Emergono diverse problematicità: il sovraffollamento penitenziario ha ripreso ad aumentare (dopo l’importante flessione che era stata registrata nel post-Torreggiani), molte carceri hanno carenze strutturali e necessiterebbero di interventi di ristrutturazione, si registrano alcuni casi di violenza sui detenuti, le persone in custodia della polizia talvolta non godono dei loro diritti. Nel rapporto si sottolinea come nel periodo successivo alla sentenza Torreggiani - con la quale la Corte Europea dei Diritti dell’Uomo aveva condannato l’Italia per trattamenti inumani e degradanti - si era aperta un’importante stagione di riforme che avevano portato ad avere in breve tempo circa 11.000 detenuti in meno e 2.500 posti in più. Questa tendenza si è interrotta nel 2016, quando i numeri hanno ricominciato a salire. Il CPT critica poi all’Italia l’utilizzo del criterio dei 3 mq come elemento centrale delle proprie politiche penitenziarie, quando si tratta solo dello standard al di sotto del quale si è in presenza di tortura o trattamento disumano e degradante. È in effetti un elemento di forte criticità il fatto che il 16% della popolazione viva in meno di 4 mq.

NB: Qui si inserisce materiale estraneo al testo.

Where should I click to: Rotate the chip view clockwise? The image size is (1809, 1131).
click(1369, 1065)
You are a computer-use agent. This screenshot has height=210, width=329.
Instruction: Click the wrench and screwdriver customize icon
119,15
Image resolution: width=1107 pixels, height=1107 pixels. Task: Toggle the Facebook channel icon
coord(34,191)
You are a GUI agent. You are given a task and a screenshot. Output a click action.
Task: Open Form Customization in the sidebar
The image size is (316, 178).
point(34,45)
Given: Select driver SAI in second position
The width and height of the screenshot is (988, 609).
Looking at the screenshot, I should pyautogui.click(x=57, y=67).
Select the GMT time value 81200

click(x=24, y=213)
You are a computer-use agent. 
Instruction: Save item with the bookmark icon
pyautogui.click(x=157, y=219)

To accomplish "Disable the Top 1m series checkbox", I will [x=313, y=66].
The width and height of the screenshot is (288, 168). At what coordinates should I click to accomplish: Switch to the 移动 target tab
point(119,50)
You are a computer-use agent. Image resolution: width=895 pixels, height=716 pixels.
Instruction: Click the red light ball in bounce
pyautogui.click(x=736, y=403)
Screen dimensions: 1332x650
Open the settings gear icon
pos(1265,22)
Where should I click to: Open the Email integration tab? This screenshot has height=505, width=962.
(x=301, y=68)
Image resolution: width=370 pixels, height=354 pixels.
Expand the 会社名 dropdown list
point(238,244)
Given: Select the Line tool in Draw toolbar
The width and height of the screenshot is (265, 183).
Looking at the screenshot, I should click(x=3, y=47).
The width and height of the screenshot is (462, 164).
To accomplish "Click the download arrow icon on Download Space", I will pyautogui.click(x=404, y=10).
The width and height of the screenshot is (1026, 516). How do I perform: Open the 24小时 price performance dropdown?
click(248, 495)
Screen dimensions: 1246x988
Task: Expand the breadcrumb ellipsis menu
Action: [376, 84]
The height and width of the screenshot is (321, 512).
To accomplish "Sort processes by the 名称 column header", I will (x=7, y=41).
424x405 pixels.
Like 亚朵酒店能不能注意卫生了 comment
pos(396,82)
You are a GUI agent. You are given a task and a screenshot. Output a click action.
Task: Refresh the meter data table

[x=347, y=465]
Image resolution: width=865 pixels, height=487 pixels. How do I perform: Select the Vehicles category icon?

Il rapporto segnala poi l’assenza di attività (meno del 20% dei detenuti sono impegnati in attività lavorative) e il ricorso eccessivo al regime dell’isolamento, soprattutto nei confronti di persone con tendenze suicide e autolesionistiche. Si ricorda che l’isolamento diurno la cui durata si protragga oltre i tre anni equivale a un trattamento disumano. 

Il CPT segnala però anche alcuni aspetti positivi: tra questi la diffusione del regime di sorveglianza dinamica nei reparti di media sicurezza, la nomina del Garante Nazionale delle persone private della libertà personale e la riforma della sanità, con il passaggio della competenza alle Asl (pur permanendo alcune situazioni critiche). 

Il Comitato ha constatato il miglioramento della condizione degli internati dopo il passaggio dagli OPG alle REMS, nonostante in alcuni luoghi come a Castiglione delle Stiviere si faccia ancora un ricorso eccessivo alla contenzione meccanica e a trattamenti medici finalizzati a prevenire i disordini, e nonostante alcuni aspetti quali la libera circolazione interna dei trattenuti in tutte le ore del giorno non siano sempre e ovunque pienamente garantite. Patrizio Gonnella, presidente di Antigone, ha dichiarato: «Durante le visite che il CPT ha effettuato in Italia abbiamo incontrato i suoi esperti e abbiamo illustrato loro il nostro lavoro di monitoraggio delle condizioni di detenzione». E ancora «su alcuni dei punti di criticità evidenziati dal Comitato si deve intervenire riprendendo le riforme, a partire da quella dell’ordinamento penitenziario, su cui stanno lavorando adesso le commissioni di esperti nominate dal Ministro della Giustizia e con cui noi abbiamo dialogato, presentando le nostre venti proposte. In quelle proposte indicavamo la necessità di intervenire sull’isolamento, la formazione dello staff penitenziario, il lavoro, la salute e più in generale sull’ampliamento dei diritti delle persone detenute: tutti punti ribaditi dal Comitato».